If you give your daughter any formula, you should know that formula is already fortified with vitamin D. However, an additional vitamin D supplement will ensure that she gets the recommended daily requirement, regardless of how much formula she drinks.
If you decide not to or only partially breastfeed your baby, make sure you give her iron-fortified formula until she is 12 months old. Once you start your baby on solids, she’ll also be getting iron from iron-fortified cereals, green leafy vegetables and meats.
Q: My 2-year-old son doesn’t like eating many fruits and vegetables. Should he be taking a vitamin supplement?
A: Young children can be notoriously picky eaters, so a multivitamin supplement can help make sure your son gets all the vitamins and minerals he needs to grow and develop properly until he is eating foods from all the food groups. If your son is also a vegetarian, he may benefit from taking a multivitamin with iron. Talk to your doctor if your son is vegan; he might need a B-12 and folate supplement.
Q: My 12-year-old daughter has a pretty healthy diet. Does she still need to take a multivitamin?
A: If your daughter has started her period, a daily multivitamin with iron can ensure that she doesn’t get anemic. It’s also important that she is getting enough calcium-rich foods, such as low-fat milk, cheese and yogurt, to build strong bones and teeth. If she does not like dairy products, either a daily dose of chewable TUMS or drinking calcium-fortified orange juice can be easy ways to ensure she gets enough calcium.

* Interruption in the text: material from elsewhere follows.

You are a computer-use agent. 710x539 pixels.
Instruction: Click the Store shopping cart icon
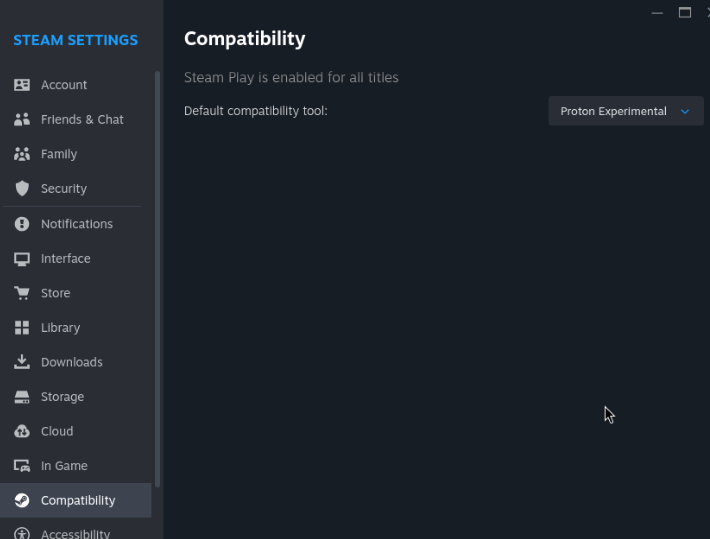point(22,293)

Q: My doctor recommended that my children take a fluoride supplement. Is this necessary?
A: Fluoride is important to ensure your children’s teeth are strong and healthy. Your children can take fluoride as a multivitamin that includes fluoride, either in liquid format, or if they are older, as a chewable tablet. The amount of fluoride a child needs is based on their age. If your water supply already contains fluoride, your children won’t have to take a supplement.
Q: I’ve heard that overdosing on certain vitamins can cause serious health problems. My 6-year-old daughter takes a daily multivitamin. Do I need to worry that she is getting too much of a good thing?
A: If you are giving her an over-the-counter multivitamin for children, such as Flintstones or Centrum Junior, make sure you always follow the instructions on the label and don’t give her over the recommended daily 100 percent dose of any vitamin. Overdoses of the fat-soluble vitamins A, D, E and K can be harmful.
One other word of advice: Although children often enjoy the taste and texture of Gummy vitamins, they can increase your child’s risk for getting cavities.
Manisha Panchal, M.D., is a board-certified pediatrician at the Palo Alto Medical Foundation’s Santa Clara Center. Advice is not intended to take the place of an exam or diagnosis by a physician.